Species of planthopper

Raivuna patruelis is a species of planthopper in the family Dictyopharidae found in Asia.

== Description ==
The insect is a dull greenish color with black eyes. The palpi and legs are dirty yellowish. The frons, clypeus, thorax, scutellum, and abdomen are yellowish-green, the temples are vitreous, the antennae are brownish-black, the stigma is brown and the wings are hyaline. Body length is 8.2–9.2 mm.

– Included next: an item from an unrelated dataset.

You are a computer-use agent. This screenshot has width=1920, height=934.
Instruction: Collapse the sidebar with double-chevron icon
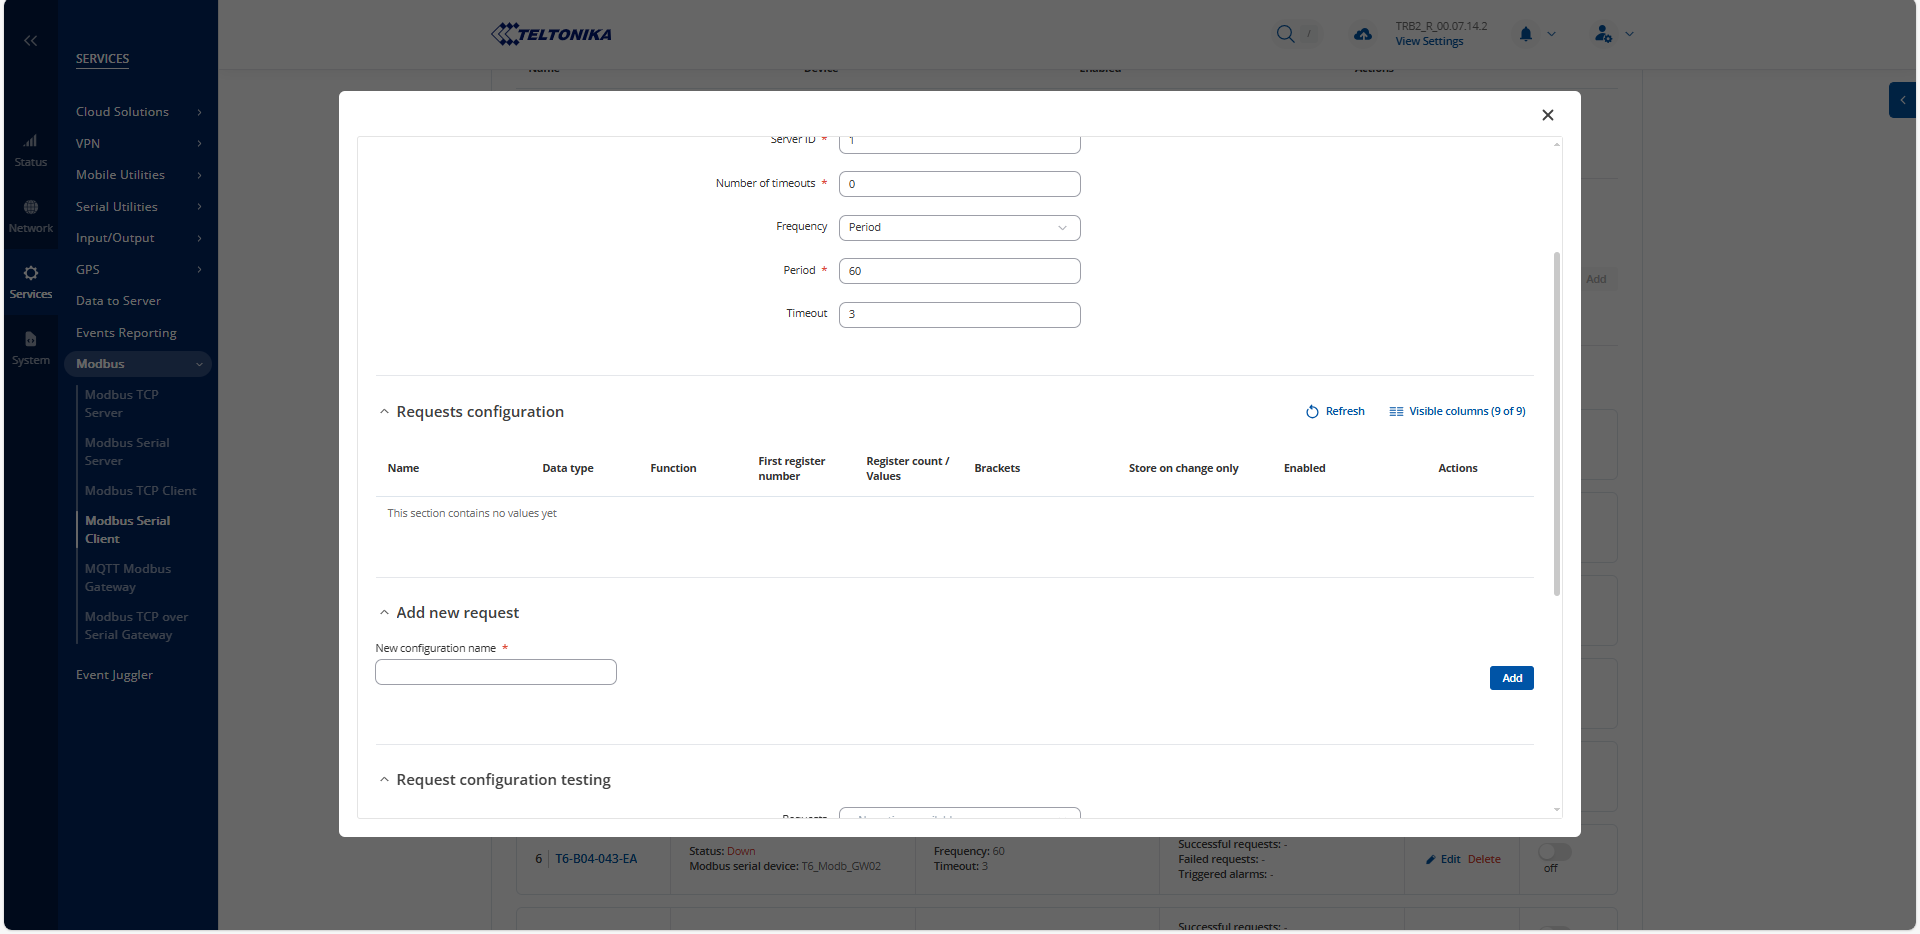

The head is small with the apex of the vertex slightly convex; the ocellar triangle is convex; the temples are yellowish-green. The thorax is yellowish-green with the anterior and lateral margins paler. The scutellum is slightly convex with parallel transverse grooves. The tegmina are slightly longer than the abdomen lengthwise, dirty vitreous, with transverse veins faintly brownish. The legs are dirty yellowish-green. The abdomen is dirty vitreous-yellowish with a black disc and broadly yellowish-green margins.

== Distribution and habitat ==
The species is widely distributed across Asia. It is known from South Asia (India, Sri Lanka, Bangladesh, southern Pakistan), Southeast Asia (Java, Borneo, Sumatra, Mainland Southeast Asia), and East Asia (China, Koreas, and Japan).